Saturday, April 11, 2015

Graphic Novel Collection: The Spirit, Volume 3, by Will Eisner

Will Eisner's The Spirit Archives, Volume 3
July 6 - December 28, 1941
Published by DC Comics
ISBN: 1563896761
Read April 10, 2015

Three down, twenty-four to go!  Well, twenty-two, because I'm not sure I care that much about the dailies, or about the various more modern reboots.

Still not seeing many signs of inventive formatting yet, and the stories for this half-year didn't seem as interesting and punchy as the ones from the first part of the year.  Fewer highlights, but the overall collection is still pretty solid.

There were quite a few uncomfortable characterizations and scenes this time around for me.  I was a little disconcerted by the shooting "death" and near-immediate miraculous revival of The Spirit in "Women!" (September 28, 1941), but I'm chalking the annoyingly supernatural recovery up to an unreliable narrator, as this one is given to us by an opinionated barkeep.  The mangled English given to Ebony was really distracting in "The Spirit Am Unfair to His Assistant" (August 17, 1941).  There was an even more uncomfortable scene in "Ellen Dolan, Fullback" (November 23, 1941) where a mob of women football players sexually assault a bound and helpless Spirit, who initially resists and cries out, but subsequently "decides he likes it" and therefore gets further physically assaulted by a jealous Ellen, which scene in total actually made my toes curl under.  Finally, there were two separate stories where an effeminate man impersonates The Spirit, and is the butt of many jokes thereby; "Pink Perkins" (July 27, 1941) and "Dorothy Heartbern" (September 7, 1941).

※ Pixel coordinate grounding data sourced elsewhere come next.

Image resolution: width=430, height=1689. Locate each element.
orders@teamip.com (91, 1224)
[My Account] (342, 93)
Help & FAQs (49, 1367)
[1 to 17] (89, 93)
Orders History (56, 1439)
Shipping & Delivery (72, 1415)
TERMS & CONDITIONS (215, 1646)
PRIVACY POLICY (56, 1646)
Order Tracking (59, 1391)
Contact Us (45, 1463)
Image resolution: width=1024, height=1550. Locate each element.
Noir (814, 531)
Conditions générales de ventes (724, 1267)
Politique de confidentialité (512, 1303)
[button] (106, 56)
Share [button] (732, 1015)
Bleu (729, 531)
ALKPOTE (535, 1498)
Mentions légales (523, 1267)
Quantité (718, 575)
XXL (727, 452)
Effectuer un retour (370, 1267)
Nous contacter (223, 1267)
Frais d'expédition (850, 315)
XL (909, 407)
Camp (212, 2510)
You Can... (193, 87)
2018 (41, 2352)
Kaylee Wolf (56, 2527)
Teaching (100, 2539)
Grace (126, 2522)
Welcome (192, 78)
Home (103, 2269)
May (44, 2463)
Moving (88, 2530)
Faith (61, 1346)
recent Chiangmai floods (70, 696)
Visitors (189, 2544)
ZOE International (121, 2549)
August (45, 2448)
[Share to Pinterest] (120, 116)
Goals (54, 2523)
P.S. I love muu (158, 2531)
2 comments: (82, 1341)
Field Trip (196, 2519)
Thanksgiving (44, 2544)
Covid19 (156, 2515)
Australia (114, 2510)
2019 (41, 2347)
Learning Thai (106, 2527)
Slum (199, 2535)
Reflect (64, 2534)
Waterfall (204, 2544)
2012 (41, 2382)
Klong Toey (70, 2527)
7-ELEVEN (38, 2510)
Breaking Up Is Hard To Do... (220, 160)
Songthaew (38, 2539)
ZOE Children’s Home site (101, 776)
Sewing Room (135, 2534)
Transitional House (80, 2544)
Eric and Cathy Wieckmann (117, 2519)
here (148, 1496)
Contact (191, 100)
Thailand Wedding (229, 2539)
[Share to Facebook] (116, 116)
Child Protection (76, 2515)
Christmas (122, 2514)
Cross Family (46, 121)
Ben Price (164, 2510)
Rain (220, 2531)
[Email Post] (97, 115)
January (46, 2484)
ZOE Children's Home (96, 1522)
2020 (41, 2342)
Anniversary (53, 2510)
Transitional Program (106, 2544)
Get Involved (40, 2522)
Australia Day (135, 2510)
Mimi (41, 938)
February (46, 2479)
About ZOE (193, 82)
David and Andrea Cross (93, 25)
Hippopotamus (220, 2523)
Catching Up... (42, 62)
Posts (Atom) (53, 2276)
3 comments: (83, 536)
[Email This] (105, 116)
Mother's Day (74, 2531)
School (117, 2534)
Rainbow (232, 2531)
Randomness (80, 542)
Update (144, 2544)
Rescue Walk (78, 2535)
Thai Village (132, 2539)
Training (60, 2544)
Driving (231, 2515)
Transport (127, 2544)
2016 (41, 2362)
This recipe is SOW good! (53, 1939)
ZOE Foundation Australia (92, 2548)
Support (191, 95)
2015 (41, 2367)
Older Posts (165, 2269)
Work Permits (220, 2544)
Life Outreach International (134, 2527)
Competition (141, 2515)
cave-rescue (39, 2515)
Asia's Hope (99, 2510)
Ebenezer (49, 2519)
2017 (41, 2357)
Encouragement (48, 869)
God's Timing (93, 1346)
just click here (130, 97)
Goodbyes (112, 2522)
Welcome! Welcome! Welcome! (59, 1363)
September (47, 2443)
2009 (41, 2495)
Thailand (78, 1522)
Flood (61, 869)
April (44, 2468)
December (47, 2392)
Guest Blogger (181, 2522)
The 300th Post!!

On the interesting story side, not so much this time around.  I enjoyed the Halloween story, which sees the one-night jailbreak of the mad Dusk and his even madder wife Twilight in "Hallowe'en Dusk" (October 26, 1941).  I also liked the totally-expected-but-still-fun bloody twist at the end of "The Oldest Man in the World" (October 19, 1941) which also was the only oddly-formatted story in the bunch, being framed by a team of archaeologists from 1,000 years in the future finding a preserved printing of the weekly insert of The Spirit out in the desert.  Finally, I enjoyed the odd little tale in "The Element of Time" (August 10, 1941) that has a mad scientist make the less-than-optimal decision to test his elemental form of Time itself on a gangster bent on murder (although if it wasn't for the stinger in the last panel, I don't think I'd be as keen on it, if I'm totally honest).  On the totally opposite side, I really thought I would love "The Last of the Minstrels" (December 7, 1941), but it felt choppy and rushed, and was not entirely coherent.  A sad letdown.

Recurring characters get thrown around fairly liberally in this volume.  We have the previously-mentioned mad hatters Dusk and Twilight, we have a few stories with Silk Satin (still a spy for England, and thus able to be both ally and antagonist depending on the story) and Ebony's personal sidekick Pierpont makes more regular appearances.  Our supporting cast of Ellen, Commissioner Dolan, Ebony, random unnamed foreign dictators, and the unending stream of gangsters and mob bosses are of course everpresent.

I've got some other modern comics to catch up on, and of course all my other reading, but I'm planning to keep on trucking through these regularly - they're a fun and informative bit of comics history, and so far, they're actually fun little stories overall.